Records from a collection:
------------------------------------

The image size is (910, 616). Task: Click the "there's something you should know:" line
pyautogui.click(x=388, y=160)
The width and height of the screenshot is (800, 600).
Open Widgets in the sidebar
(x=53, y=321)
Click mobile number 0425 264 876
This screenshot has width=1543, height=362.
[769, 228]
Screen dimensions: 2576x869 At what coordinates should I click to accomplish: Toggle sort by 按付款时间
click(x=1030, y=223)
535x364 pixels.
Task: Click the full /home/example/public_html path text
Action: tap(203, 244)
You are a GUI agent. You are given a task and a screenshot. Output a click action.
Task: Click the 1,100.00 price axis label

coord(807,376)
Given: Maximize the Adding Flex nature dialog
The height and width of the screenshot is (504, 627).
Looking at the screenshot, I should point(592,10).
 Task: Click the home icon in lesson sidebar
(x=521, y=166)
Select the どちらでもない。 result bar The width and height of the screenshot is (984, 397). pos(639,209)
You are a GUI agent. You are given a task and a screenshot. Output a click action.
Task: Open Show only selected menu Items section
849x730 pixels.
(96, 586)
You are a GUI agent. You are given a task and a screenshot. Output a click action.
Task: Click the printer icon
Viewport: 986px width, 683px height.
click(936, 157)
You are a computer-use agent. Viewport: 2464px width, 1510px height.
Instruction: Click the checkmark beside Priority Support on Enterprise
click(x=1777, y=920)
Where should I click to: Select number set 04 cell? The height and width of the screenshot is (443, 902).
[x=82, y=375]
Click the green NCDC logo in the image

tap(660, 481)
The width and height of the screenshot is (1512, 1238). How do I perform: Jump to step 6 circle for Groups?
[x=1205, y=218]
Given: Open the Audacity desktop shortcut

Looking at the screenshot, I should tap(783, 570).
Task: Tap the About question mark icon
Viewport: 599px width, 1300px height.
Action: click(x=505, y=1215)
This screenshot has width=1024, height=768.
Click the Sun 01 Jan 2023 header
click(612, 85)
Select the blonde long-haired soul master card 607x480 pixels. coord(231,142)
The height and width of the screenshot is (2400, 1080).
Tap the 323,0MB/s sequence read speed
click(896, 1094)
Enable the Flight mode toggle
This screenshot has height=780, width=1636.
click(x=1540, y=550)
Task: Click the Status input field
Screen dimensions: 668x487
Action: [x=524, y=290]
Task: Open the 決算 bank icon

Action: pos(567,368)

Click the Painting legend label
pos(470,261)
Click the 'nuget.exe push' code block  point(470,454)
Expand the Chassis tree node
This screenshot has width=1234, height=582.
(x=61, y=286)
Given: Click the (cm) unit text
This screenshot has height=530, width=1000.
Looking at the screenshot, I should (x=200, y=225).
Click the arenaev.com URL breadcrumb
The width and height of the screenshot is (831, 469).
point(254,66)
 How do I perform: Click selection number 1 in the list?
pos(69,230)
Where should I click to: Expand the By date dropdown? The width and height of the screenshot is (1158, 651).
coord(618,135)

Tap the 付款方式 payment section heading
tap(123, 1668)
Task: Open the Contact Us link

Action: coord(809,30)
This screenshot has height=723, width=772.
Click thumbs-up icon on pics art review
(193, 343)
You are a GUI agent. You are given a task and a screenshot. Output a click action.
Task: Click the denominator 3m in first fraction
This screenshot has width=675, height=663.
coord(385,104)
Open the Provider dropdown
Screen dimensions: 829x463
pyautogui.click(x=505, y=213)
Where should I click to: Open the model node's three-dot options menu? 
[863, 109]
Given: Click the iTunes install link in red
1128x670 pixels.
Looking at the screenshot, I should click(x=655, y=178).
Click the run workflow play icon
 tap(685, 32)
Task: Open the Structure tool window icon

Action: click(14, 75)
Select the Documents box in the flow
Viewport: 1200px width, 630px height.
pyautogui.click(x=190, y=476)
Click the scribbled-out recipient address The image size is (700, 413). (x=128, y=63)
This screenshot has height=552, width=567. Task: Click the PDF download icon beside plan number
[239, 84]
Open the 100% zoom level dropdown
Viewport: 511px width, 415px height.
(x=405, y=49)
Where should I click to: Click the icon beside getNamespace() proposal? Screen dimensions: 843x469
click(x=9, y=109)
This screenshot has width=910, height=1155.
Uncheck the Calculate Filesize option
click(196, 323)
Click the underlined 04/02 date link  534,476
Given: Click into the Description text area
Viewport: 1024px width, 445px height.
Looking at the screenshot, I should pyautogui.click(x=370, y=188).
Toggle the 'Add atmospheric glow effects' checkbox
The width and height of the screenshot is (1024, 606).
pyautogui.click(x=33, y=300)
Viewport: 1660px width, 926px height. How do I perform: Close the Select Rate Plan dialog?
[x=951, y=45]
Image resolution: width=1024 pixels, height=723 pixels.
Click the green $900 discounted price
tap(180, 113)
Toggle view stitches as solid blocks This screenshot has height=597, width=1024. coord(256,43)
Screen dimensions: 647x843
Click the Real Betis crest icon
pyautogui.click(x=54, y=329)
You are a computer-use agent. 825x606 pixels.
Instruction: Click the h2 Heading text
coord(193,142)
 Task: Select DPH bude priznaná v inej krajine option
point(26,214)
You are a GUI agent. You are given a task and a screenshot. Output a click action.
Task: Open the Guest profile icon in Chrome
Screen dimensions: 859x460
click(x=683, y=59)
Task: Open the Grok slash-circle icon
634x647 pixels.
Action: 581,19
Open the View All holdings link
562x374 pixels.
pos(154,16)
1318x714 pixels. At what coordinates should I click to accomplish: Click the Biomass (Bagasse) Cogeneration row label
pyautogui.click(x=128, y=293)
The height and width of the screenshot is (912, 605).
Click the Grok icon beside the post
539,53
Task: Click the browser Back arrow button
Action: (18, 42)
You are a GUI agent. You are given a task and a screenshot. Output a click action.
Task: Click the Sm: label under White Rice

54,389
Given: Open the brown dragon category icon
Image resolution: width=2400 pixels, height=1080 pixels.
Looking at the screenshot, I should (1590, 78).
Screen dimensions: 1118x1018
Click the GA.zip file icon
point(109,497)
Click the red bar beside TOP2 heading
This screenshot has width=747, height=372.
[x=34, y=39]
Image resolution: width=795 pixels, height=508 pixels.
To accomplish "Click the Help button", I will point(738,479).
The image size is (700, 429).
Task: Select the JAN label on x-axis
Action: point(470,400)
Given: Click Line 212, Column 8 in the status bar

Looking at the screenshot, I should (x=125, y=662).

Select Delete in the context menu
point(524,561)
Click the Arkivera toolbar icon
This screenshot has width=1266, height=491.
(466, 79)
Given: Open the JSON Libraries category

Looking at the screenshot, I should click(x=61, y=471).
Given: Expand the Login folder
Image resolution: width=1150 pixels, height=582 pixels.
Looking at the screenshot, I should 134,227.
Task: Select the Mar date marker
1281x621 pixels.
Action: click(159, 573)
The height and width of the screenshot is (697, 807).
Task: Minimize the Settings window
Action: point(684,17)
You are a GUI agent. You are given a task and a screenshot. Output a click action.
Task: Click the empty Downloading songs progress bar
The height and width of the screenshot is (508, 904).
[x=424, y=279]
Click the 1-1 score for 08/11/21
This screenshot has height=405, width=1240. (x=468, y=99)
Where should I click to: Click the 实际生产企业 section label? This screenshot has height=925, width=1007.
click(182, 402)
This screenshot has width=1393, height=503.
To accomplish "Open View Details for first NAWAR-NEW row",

------------------------------------

◆ **Exercise brief**: Every record must be returned exactly.

◆ **Solution**:
The image size is (910, 616). Task: Click the "there's something you should know:" line
pyautogui.click(x=388, y=160)
The width and height of the screenshot is (800, 600).
Open Widgets in the sidebar
(x=53, y=321)
Click mobile number 0425 264 876
This screenshot has width=1543, height=362.
[769, 228]
Screen dimensions: 2576x869 At what coordinates should I click to accomplish: Toggle sort by 按付款时间
click(x=1030, y=223)
535x364 pixels.
Task: Click the full /home/example/public_html path text
Action: tap(203, 244)
You are a GUI agent. You are given a task and a screenshot. Output a click action.
Task: Click the 1,100.00 price axis label

coord(807,376)
Given: Maximize the Adding Flex nature dialog
The height and width of the screenshot is (504, 627).
Looking at the screenshot, I should point(592,10).
 Task: Click the home icon in lesson sidebar
(x=521, y=166)
Select the どちらでもない。 result bar The width and height of the screenshot is (984, 397). pos(639,209)
You are a GUI agent. You are given a task and a screenshot. Output a click action.
Task: Open Show only selected menu Items section
849x730 pixels.
(96, 586)
You are a GUI agent. You are given a task and a screenshot. Output a click action.
Task: Click the printer icon
Viewport: 986px width, 683px height.
click(936, 157)
You are a computer-use agent. Viewport: 2464px width, 1510px height.
Instruction: Click the checkmark beside Priority Support on Enterprise
click(x=1777, y=920)
Where should I click to: Select number set 04 cell? The height and width of the screenshot is (443, 902).
[x=82, y=375]
Click the green NCDC logo in the image

tap(660, 481)
The width and height of the screenshot is (1512, 1238). How do I perform: Jump to step 6 circle for Groups?
[x=1205, y=218]
Given: Open the Audacity desktop shortcut

Looking at the screenshot, I should tap(783, 570).
Task: Tap the About question mark icon
Viewport: 599px width, 1300px height.
Action: click(x=505, y=1215)
This screenshot has width=1024, height=768.
Click the Sun 01 Jan 2023 header
click(612, 85)
Select the blonde long-haired soul master card 607x480 pixels. coord(231,142)
The height and width of the screenshot is (2400, 1080).
Tap the 323,0MB/s sequence read speed
click(896, 1094)
Enable the Flight mode toggle
This screenshot has height=780, width=1636.
click(x=1540, y=550)
Task: Click the Status input field
Screen dimensions: 668x487
Action: [x=524, y=290]
Task: Open the 決算 bank icon

Action: pos(567,368)

Click the Painting legend label
pos(470,261)
Click the 'nuget.exe push' code block  point(470,454)
Expand the Chassis tree node
This screenshot has width=1234, height=582.
(x=61, y=286)
Given: Click the (cm) unit text
This screenshot has height=530, width=1000.
Looking at the screenshot, I should (x=200, y=225).
Click the arenaev.com URL breadcrumb
The width and height of the screenshot is (831, 469).
point(254,66)
 How do I perform: Click selection number 1 in the list?
pos(69,230)
Where should I click to: Expand the By date dropdown? The width and height of the screenshot is (1158, 651).
coord(618,135)

Tap the 付款方式 payment section heading
tap(123, 1668)
Task: Open the Contact Us link

Action: coord(809,30)
This screenshot has height=723, width=772.
Click thumbs-up icon on pics art review
(193, 343)
You are a GUI agent. You are given a task and a screenshot. Output a click action.
Task: Click the denominator 3m in first fraction
This screenshot has width=675, height=663.
coord(385,104)
Open the Provider dropdown
Screen dimensions: 829x463
pyautogui.click(x=505, y=213)
Where should I click to: Open the model node's three-dot options menu? 
[863, 109]
Given: Click the iTunes install link in red
1128x670 pixels.
Looking at the screenshot, I should click(x=655, y=178).
Click the run workflow play icon
 tap(685, 32)
Task: Open the Structure tool window icon

Action: click(14, 75)
Select the Documents box in the flow
Viewport: 1200px width, 630px height.
pyautogui.click(x=190, y=476)
Click the scribbled-out recipient address The image size is (700, 413). (x=128, y=63)
This screenshot has height=552, width=567. Task: Click the PDF download icon beside plan number
[239, 84]
Open the 100% zoom level dropdown
Viewport: 511px width, 415px height.
(x=405, y=49)
Where should I click to: Click the icon beside getNamespace() proposal? Screen dimensions: 843x469
click(x=9, y=109)
This screenshot has width=910, height=1155.
Uncheck the Calculate Filesize option
click(196, 323)
Click the underlined 04/02 date link  534,476
Given: Click into the Description text area
Viewport: 1024px width, 445px height.
Looking at the screenshot, I should pyautogui.click(x=370, y=188).
Toggle the 'Add atmospheric glow effects' checkbox
The width and height of the screenshot is (1024, 606).
pyautogui.click(x=33, y=300)
Viewport: 1660px width, 926px height. How do I perform: Close the Select Rate Plan dialog?
[x=951, y=45]
Image resolution: width=1024 pixels, height=723 pixels.
Click the green $900 discounted price
tap(180, 113)
Toggle view stitches as solid blocks This screenshot has height=597, width=1024. coord(256,43)
Screen dimensions: 647x843
Click the Real Betis crest icon
pyautogui.click(x=54, y=329)
You are a computer-use agent. 825x606 pixels.
Instruction: Click the h2 Heading text
coord(193,142)
 Task: Select DPH bude priznaná v inej krajine option
point(26,214)
You are a GUI agent. You are given a task and a screenshot. Output a click action.
Task: Open the Guest profile icon in Chrome
Screen dimensions: 859x460
click(x=683, y=59)
Task: Open the Grok slash-circle icon
634x647 pixels.
Action: 581,19
Open the View All holdings link
562x374 pixels.
pos(154,16)
1318x714 pixels. At what coordinates should I click to accomplish: Click the Biomass (Bagasse) Cogeneration row label
pyautogui.click(x=128, y=293)
The height and width of the screenshot is (912, 605).
Click the Grok icon beside the post
539,53
Task: Click the browser Back arrow button
Action: (18, 42)
You are a GUI agent. You are given a task and a screenshot. Output a click action.
Task: Click the Sm: label under White Rice

54,389
Given: Open the brown dragon category icon
Image resolution: width=2400 pixels, height=1080 pixels.
Looking at the screenshot, I should (1590, 78).
Screen dimensions: 1118x1018
Click the GA.zip file icon
point(109,497)
Click the red bar beside TOP2 heading
This screenshot has width=747, height=372.
[x=34, y=39]
Image resolution: width=795 pixels, height=508 pixels.
To accomplish "Click the Help button", I will point(738,479).
The image size is (700, 429).
Task: Select the JAN label on x-axis
Action: point(470,400)
Given: Click Line 212, Column 8 in the status bar

Looking at the screenshot, I should (x=125, y=662).

Select Delete in the context menu
point(524,561)
Click the Arkivera toolbar icon
This screenshot has width=1266, height=491.
(466, 79)
Given: Open the JSON Libraries category

Looking at the screenshot, I should click(x=61, y=471).
Given: Expand the Login folder
Image resolution: width=1150 pixels, height=582 pixels.
Looking at the screenshot, I should 134,227.
Task: Select the Mar date marker
1281x621 pixels.
Action: click(159, 573)
The height and width of the screenshot is (697, 807).
Task: Minimize the Settings window
Action: point(684,17)
You are a GUI agent. You are given a task and a screenshot. Output a click action.
Task: Click the empty Downloading songs progress bar
The height and width of the screenshot is (508, 904).
[x=424, y=279]
Click the 1-1 score for 08/11/21
This screenshot has height=405, width=1240. (x=468, y=99)
Where should I click to: Click the 实际生产企业 section label? This screenshot has height=925, width=1007.
click(182, 402)
This screenshot has width=1393, height=503.
To accomplish "Open View Details for first NAWAR-NEW row",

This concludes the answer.